Environmentalists Look to 'Green
up' Presidential Contest
By Edward Hoogterp
NewHouse News Service
April 12, 2004
LANSING, Mich. -- In a presidential election year dominated
by war and economics, environmental groups are determined
to transform such topics as clean water, forest preservation
and global warming into voting issues, especially in key
electoral states like Michigan.
The problem, according to Carl Pope, national executive
director of the 700,000-member Sierra Club, will be how
to be heard over the "shouting" of multimillion-dollar
television ad campaigns sponsored by both major parties.
"We cannot break through on paid television,"
Pope said in a recent visit to Michigan. Instead, Sierra
Club and other groups will use education programs and
personal contacts to raise the profile of an issue where,
they contend, the public is already on their side.

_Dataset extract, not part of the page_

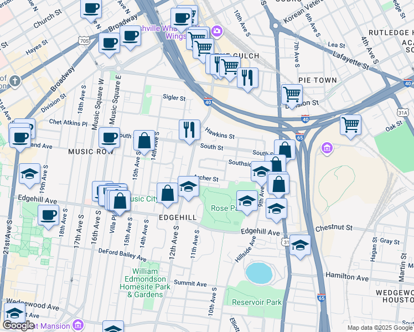Open the coffee marker in Music Row

tap(109, 137)
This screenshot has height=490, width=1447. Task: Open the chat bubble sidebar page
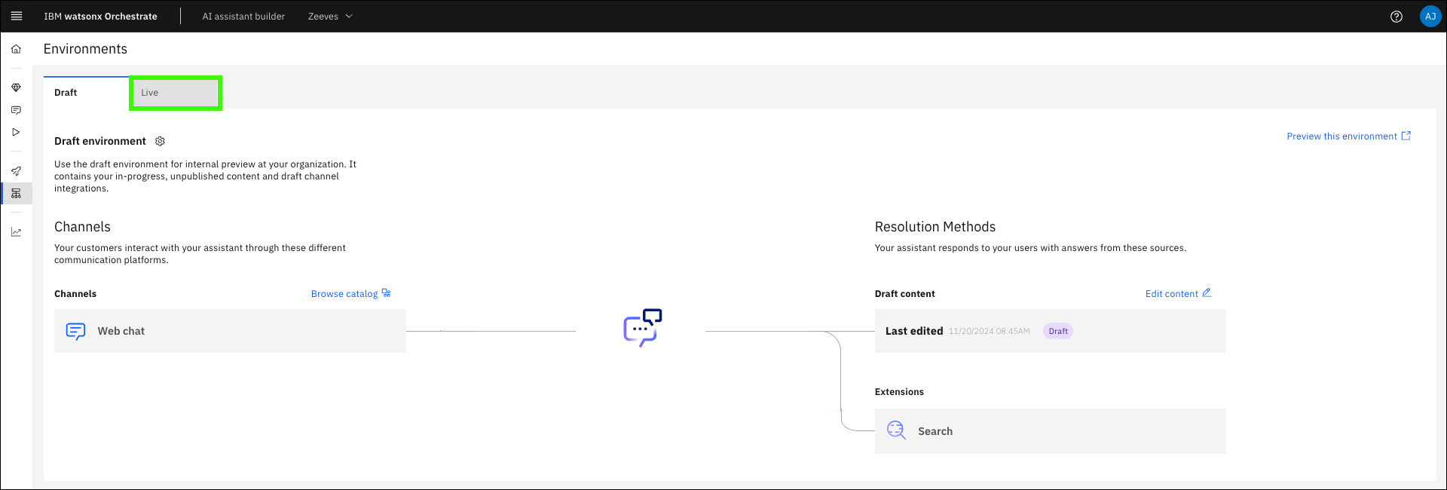[x=16, y=110]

"... Our job is to point out to people that, A,
we all know what we want; and, B, we're not getting it,"
Pope said. "We don't have to have sewage on our beaches.
We don't have to have mercury in our fisheries."

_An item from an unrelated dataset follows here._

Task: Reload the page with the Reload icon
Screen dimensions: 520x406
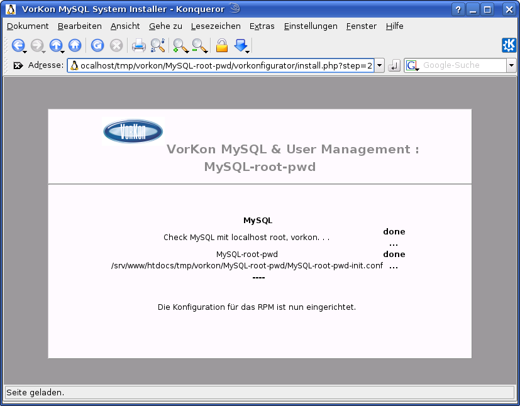Action: point(97,45)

National polls indicate that environmental issues tend
to favor Democrats.
Pope and others say pro-industry policies promoted by
the Bush administration have ended decades of progress
toward cleaner water and air.
But a spokeswoman for President George Bush's re-election
campaign said the president isn't conceding the issue.
"The environment will be an important part of this
campaign because President Bush has an impressive record
on these issues," said Jennifer Millerwise, a deputy
director of the Bush-Cheney campaign in Michigan. "If
you look at air quality, climate change, national parks,
national forests and a host of other issues, the president
has led and we've seen results."
Environmental advocates dispute those accomplishments.
The president's call for more support for national parks,
for example, has gone largely unfunded, according to the
nonpartisan National Parks and Conservation Association.
And several groups say the administration's market-based
plan for reducing mercury emissions does too little to
protect public health.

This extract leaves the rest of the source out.